───── SOURCE MATERIAL ─────
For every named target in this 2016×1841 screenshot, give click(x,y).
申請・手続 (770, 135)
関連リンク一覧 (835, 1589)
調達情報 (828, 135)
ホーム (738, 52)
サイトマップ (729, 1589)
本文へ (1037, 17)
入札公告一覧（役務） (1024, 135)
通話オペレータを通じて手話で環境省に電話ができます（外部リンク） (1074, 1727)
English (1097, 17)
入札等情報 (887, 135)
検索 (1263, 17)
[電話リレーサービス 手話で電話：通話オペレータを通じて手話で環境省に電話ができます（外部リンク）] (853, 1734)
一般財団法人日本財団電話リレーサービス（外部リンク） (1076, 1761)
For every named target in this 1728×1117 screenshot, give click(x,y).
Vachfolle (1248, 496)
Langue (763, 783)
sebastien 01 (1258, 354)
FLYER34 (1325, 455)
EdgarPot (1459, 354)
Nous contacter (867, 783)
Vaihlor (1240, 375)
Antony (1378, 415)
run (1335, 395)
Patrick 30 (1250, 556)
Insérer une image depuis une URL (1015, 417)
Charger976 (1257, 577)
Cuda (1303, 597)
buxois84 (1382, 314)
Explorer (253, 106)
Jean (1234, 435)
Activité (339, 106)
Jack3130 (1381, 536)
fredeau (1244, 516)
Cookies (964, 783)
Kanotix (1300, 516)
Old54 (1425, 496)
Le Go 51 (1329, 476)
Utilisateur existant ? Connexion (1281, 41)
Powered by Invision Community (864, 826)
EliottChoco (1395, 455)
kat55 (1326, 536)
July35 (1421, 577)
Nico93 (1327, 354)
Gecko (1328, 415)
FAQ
─────
TASK GOAL: What is needed is every line of the records above that contains the word "target".

TASK ANSWER:
For every named target in this 2016×1841 screenshot, give click(x,y).
For every named target in this 1728×1117 screenshot, give click(x,y).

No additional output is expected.